● PROMPT:
Without changing a single word, output each entry.

● Data records:

──────────

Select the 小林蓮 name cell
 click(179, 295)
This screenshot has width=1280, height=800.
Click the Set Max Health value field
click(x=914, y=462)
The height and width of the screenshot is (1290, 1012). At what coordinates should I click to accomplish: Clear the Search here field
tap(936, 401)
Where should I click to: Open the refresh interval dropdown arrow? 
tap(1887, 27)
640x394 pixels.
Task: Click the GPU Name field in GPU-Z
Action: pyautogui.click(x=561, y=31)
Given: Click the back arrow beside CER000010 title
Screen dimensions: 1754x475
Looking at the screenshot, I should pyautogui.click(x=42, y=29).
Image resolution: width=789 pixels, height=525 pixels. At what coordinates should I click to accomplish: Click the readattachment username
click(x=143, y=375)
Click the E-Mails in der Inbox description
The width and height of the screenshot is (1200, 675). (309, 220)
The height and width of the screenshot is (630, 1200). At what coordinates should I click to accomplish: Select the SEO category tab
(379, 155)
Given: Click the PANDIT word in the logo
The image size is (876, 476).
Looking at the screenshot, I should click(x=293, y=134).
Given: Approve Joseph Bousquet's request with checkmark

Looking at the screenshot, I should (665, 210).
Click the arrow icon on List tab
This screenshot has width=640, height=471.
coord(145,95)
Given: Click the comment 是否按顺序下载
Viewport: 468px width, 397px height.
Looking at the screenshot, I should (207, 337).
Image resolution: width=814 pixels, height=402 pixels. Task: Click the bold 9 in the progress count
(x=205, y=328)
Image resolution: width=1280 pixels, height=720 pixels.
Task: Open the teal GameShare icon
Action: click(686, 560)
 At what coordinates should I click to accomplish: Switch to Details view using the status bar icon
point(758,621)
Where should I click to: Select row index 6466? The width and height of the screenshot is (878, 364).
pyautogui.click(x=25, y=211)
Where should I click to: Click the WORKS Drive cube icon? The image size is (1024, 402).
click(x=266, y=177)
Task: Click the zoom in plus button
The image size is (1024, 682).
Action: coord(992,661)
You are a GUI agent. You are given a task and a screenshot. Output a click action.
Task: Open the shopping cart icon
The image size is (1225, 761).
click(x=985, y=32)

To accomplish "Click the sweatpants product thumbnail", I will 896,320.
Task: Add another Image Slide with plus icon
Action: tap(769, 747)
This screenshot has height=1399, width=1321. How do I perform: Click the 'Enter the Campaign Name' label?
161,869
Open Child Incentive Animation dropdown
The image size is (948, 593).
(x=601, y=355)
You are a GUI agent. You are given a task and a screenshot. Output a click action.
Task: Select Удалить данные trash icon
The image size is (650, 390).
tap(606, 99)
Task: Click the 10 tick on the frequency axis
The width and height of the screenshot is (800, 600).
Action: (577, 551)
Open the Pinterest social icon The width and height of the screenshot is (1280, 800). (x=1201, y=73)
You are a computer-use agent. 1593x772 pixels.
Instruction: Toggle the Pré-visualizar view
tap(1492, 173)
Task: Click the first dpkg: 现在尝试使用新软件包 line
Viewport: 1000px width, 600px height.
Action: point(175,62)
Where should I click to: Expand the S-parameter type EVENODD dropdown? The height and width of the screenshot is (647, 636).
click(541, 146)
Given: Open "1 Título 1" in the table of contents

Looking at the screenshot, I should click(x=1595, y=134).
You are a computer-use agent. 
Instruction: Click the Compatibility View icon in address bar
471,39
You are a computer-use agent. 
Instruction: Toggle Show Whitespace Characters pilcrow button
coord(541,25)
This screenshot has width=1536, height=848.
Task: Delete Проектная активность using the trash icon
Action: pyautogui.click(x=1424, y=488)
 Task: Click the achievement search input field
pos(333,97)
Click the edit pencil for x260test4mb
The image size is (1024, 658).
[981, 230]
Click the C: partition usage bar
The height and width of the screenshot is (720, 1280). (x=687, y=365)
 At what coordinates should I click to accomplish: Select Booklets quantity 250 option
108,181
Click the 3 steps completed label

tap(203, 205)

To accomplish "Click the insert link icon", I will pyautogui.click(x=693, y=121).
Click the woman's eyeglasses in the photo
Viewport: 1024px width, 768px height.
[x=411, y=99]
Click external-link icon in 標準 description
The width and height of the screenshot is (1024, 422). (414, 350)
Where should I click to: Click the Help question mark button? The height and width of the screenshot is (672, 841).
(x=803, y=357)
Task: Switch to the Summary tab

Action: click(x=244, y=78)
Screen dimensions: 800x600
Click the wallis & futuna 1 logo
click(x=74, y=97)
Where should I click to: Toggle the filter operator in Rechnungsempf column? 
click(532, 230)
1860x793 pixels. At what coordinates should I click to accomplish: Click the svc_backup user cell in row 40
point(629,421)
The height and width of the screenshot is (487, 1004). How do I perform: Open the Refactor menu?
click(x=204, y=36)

──────────

● SOLUTION FOR THIS PROBLEM:
Select the 小林蓮 name cell
 click(179, 295)
This screenshot has width=1280, height=800.
Click the Set Max Health value field
click(x=914, y=462)
The height and width of the screenshot is (1290, 1012). At what coordinates should I click to accomplish: Clear the Search here field
tap(936, 401)
Where should I click to: Open the refresh interval dropdown arrow? 
tap(1887, 27)
640x394 pixels.
Task: Click the GPU Name field in GPU-Z
Action: pyautogui.click(x=561, y=31)
Given: Click the back arrow beside CER000010 title
Screen dimensions: 1754x475
Looking at the screenshot, I should pyautogui.click(x=42, y=29).
Image resolution: width=789 pixels, height=525 pixels. At what coordinates should I click to accomplish: Click the readattachment username
click(x=143, y=375)
Click the E-Mails in der Inbox description
The width and height of the screenshot is (1200, 675). (309, 220)
The height and width of the screenshot is (630, 1200). At what coordinates should I click to accomplish: Select the SEO category tab
(379, 155)
Given: Click the PANDIT word in the logo
The image size is (876, 476).
Looking at the screenshot, I should click(x=293, y=134).
Given: Approve Joseph Bousquet's request with checkmark

Looking at the screenshot, I should (665, 210).
Click the arrow icon on List tab
This screenshot has width=640, height=471.
coord(145,95)
Given: Click the comment 是否按顺序下载
Viewport: 468px width, 397px height.
Looking at the screenshot, I should (207, 337).
Image resolution: width=814 pixels, height=402 pixels. Task: Click the bold 9 in the progress count
(x=205, y=328)
Image resolution: width=1280 pixels, height=720 pixels.
Task: Open the teal GameShare icon
Action: click(686, 560)
 At what coordinates should I click to accomplish: Switch to Details view using the status bar icon
point(758,621)
Where should I click to: Select row index 6466? The width and height of the screenshot is (878, 364).
pyautogui.click(x=25, y=211)
Where should I click to: Click the WORKS Drive cube icon? The image size is (1024, 402).
click(x=266, y=177)
Task: Click the zoom in plus button
The image size is (1024, 682).
Action: coord(992,661)
You are a GUI agent. You are given a task and a screenshot. Output a click action.
Task: Open the shopping cart icon
The image size is (1225, 761).
click(x=985, y=32)

To accomplish "Click the sweatpants product thumbnail", I will 896,320.
Task: Add another Image Slide with plus icon
Action: tap(769, 747)
This screenshot has height=1399, width=1321. How do I perform: Click the 'Enter the Campaign Name' label?
161,869
Open Child Incentive Animation dropdown
The image size is (948, 593).
(x=601, y=355)
You are a GUI agent. You are given a task and a screenshot. Output a click action.
Task: Select Удалить данные trash icon
The image size is (650, 390).
tap(606, 99)
Task: Click the 10 tick on the frequency axis
The width and height of the screenshot is (800, 600).
Action: (577, 551)
Open the Pinterest social icon The width and height of the screenshot is (1280, 800). (x=1201, y=73)
You are a computer-use agent. 1593x772 pixels.
Instruction: Toggle the Pré-visualizar view
tap(1492, 173)
Task: Click the first dpkg: 现在尝试使用新软件包 line
Viewport: 1000px width, 600px height.
Action: point(175,62)
Where should I click to: Expand the S-parameter type EVENODD dropdown? The height and width of the screenshot is (647, 636).
click(541, 146)
Given: Open "1 Título 1" in the table of contents

Looking at the screenshot, I should click(x=1595, y=134).
You are a computer-use agent. 
Instruction: Click the Compatibility View icon in address bar
471,39
You are a computer-use agent. 
Instruction: Toggle Show Whitespace Characters pilcrow button
coord(541,25)
This screenshot has width=1536, height=848.
Task: Delete Проектная активность using the trash icon
Action: pyautogui.click(x=1424, y=488)
 Task: Click the achievement search input field
pos(333,97)
Click the edit pencil for x260test4mb
The image size is (1024, 658).
[981, 230]
Click the C: partition usage bar
The height and width of the screenshot is (720, 1280). (x=687, y=365)
 At what coordinates should I click to accomplish: Select Booklets quantity 250 option
108,181
Click the 3 steps completed label

tap(203, 205)

To accomplish "Click the insert link icon", I will pyautogui.click(x=693, y=121).
Click the woman's eyeglasses in the photo
Viewport: 1024px width, 768px height.
[x=411, y=99]
Click external-link icon in 標準 description
The width and height of the screenshot is (1024, 422). (414, 350)
Where should I click to: Click the Help question mark button? The height and width of the screenshot is (672, 841).
(x=803, y=357)
Task: Switch to the Summary tab

Action: click(x=244, y=78)
Screen dimensions: 800x600
Click the wallis & futuna 1 logo
click(x=74, y=97)
Where should I click to: Toggle the filter operator in Rechnungsempf column? 
click(532, 230)
1860x793 pixels. At what coordinates should I click to accomplish: Click the svc_backup user cell in row 40
point(629,421)
The height and width of the screenshot is (487, 1004). How do I perform: Open the Refactor menu?
click(x=204, y=36)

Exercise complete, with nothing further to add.